According to a commentary, the Da Qing study is one of the most celebrated trials in the medical literature, for very good reasons- it was done in China, unusual in itself among major clinical trials, and started in 1986, with great foresight since the prevalence of type 2 diabetes at that time was very low, but the investigators and funders recognised that the incidence was likely to rise substantially. It notes the results from the Da Qing study have been consistently positive, showing that the costly and debilitating epidemic of type 2 diabetes is at least partly preventable by simple, low-cost lifestyle measures and the current analysis further support that, if successfully replicated in population-level programmes, lifestyle interventions in people with impaired glucose tolerance could reduce the massive and growing burden of preventable disease from type 2 diabetes and its cardiovascular sequelae. It acknowledges that the study has undoubted limitations:
• Study size is small by modern standards• Follow-up analysis should be considered observational in nature.• Study population was defined by glucose concentrations from an oral glucose tolerance test based on older criteria different from modern definitions of prediabetes or with diagnostic criteria based on HbA1c. • Asian origin of the population introduces some uncertainty over wider generalisability,• Questions might remain over whether interventions should be triggered by impaired fasting glucose, stimulated blood glucose, or indeed HbA1c, which is now the most widely used test. HbA1c is a marker of cardiovascular risk even at subdiabetic levels, and has effects beyond glycaemia that can also be improved by other diet and lifestyle factors.
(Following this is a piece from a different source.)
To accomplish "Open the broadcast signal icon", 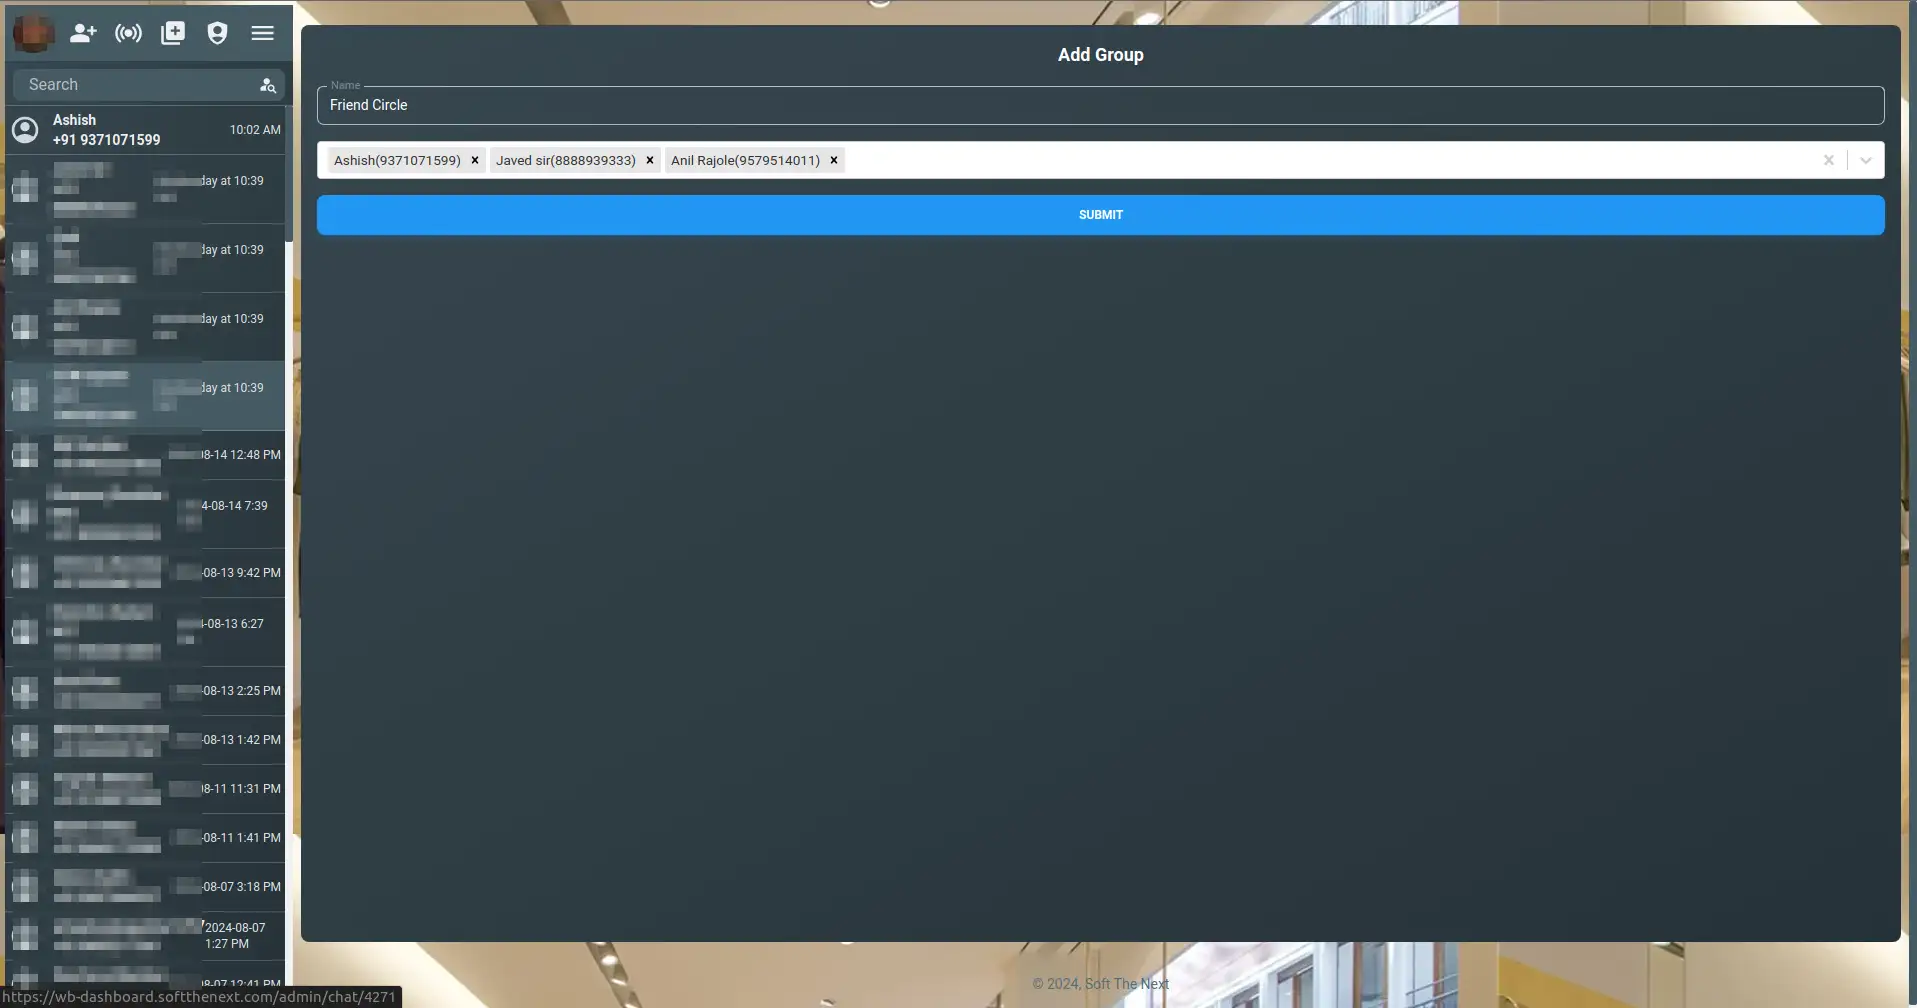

It adds both the understanding of the pathophysiology of type 2 diabetes, and the entire paradigm for its management, are undergoing radical changes. Putting together the results of the Da Qing study and other very consistent diabetes prevention trials with findings from recent intensive weight-management interventions, it is clear that type 2 diabetes should no longer be considered an endocrine disease, but a primary nutritional disease, part of a constellation of conditions that are caused quite specifically by weight gain when, in genetically susceptible individuals, excess body fat starts to accumulate in organs crucial to metabolic control and interferes with organ function. It concludes that the challenge now is for health-care services and public health policies to act on a large scale on the new understanding of type 2 diabetes, with the dual aims of population-directed primary prevention and effective treatment programmes targeting remission.